> _YOUR ASSIGNMENT_: All of the records must be repeated exactly.

> _RECORDED INFORMATION_:
====

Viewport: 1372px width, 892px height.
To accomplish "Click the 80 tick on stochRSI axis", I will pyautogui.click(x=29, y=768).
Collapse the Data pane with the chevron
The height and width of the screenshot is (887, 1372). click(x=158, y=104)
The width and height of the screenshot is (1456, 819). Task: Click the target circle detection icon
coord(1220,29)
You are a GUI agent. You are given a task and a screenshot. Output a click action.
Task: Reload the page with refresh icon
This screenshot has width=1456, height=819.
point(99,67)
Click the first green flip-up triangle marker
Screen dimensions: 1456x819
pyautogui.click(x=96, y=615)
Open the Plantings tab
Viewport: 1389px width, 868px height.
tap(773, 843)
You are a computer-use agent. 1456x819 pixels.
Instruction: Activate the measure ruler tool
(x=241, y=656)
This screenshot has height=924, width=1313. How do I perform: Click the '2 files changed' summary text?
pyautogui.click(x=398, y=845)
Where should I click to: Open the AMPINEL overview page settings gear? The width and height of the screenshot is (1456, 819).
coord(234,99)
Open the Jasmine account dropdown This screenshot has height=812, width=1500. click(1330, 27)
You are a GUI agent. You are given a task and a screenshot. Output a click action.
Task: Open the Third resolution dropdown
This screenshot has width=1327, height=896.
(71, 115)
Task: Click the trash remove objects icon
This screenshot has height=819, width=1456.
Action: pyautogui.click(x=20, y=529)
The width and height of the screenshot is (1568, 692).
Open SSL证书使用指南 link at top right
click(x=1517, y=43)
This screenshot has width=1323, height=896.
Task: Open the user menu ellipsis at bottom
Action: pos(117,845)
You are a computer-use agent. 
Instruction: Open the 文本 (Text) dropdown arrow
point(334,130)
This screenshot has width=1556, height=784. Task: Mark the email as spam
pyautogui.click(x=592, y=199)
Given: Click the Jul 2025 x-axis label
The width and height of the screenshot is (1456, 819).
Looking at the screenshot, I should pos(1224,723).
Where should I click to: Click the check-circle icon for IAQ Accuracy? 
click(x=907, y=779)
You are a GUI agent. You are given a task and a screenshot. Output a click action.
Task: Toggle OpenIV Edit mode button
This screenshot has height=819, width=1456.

====

> _REPLY TO THE EXERCISE_:
Viewport: 1372px width, 892px height.
To accomplish "Click the 80 tick on stochRSI axis", I will pyautogui.click(x=29, y=768).
Collapse the Data pane with the chevron
The height and width of the screenshot is (887, 1372). click(x=158, y=104)
The width and height of the screenshot is (1456, 819). Task: Click the target circle detection icon
coord(1220,29)
You are a GUI agent. You are given a task and a screenshot. Output a click action.
Task: Reload the page with refresh icon
This screenshot has width=1456, height=819.
point(99,67)
Click the first green flip-up triangle marker
Screen dimensions: 1456x819
pyautogui.click(x=96, y=615)
Open the Plantings tab
Viewport: 1389px width, 868px height.
tap(773, 843)
You are a computer-use agent. 1456x819 pixels.
Instruction: Activate the measure ruler tool
(x=241, y=656)
This screenshot has height=924, width=1313. How do I perform: Click the '2 files changed' summary text?
pyautogui.click(x=398, y=845)
Where should I click to: Open the AMPINEL overview page settings gear? The width and height of the screenshot is (1456, 819).
coord(234,99)
Open the Jasmine account dropdown This screenshot has height=812, width=1500. click(1330, 27)
You are a GUI agent. You are given a task and a screenshot. Output a click action.
Task: Open the Third resolution dropdown
This screenshot has width=1327, height=896.
(71, 115)
Task: Click the trash remove objects icon
This screenshot has height=819, width=1456.
Action: pyautogui.click(x=20, y=529)
The width and height of the screenshot is (1568, 692).
Open SSL证书使用指南 link at top right
click(x=1517, y=43)
This screenshot has width=1323, height=896.
Task: Open the user menu ellipsis at bottom
Action: pos(117,845)
You are a computer-use agent. 
Instruction: Open the 文本 (Text) dropdown arrow
point(334,130)
This screenshot has width=1556, height=784. Task: Mark the email as spam
pyautogui.click(x=592, y=199)
Given: Click the Jul 2025 x-axis label
The width and height of the screenshot is (1456, 819).
Looking at the screenshot, I should pos(1224,723).
Where should I click to: Click the check-circle icon for IAQ Accuracy? 
click(x=907, y=779)
You are a GUI agent. You are given a task and a screenshot. Output a click action.
Task: Toggle OpenIV Edit mode button
This screenshot has height=819, width=1456.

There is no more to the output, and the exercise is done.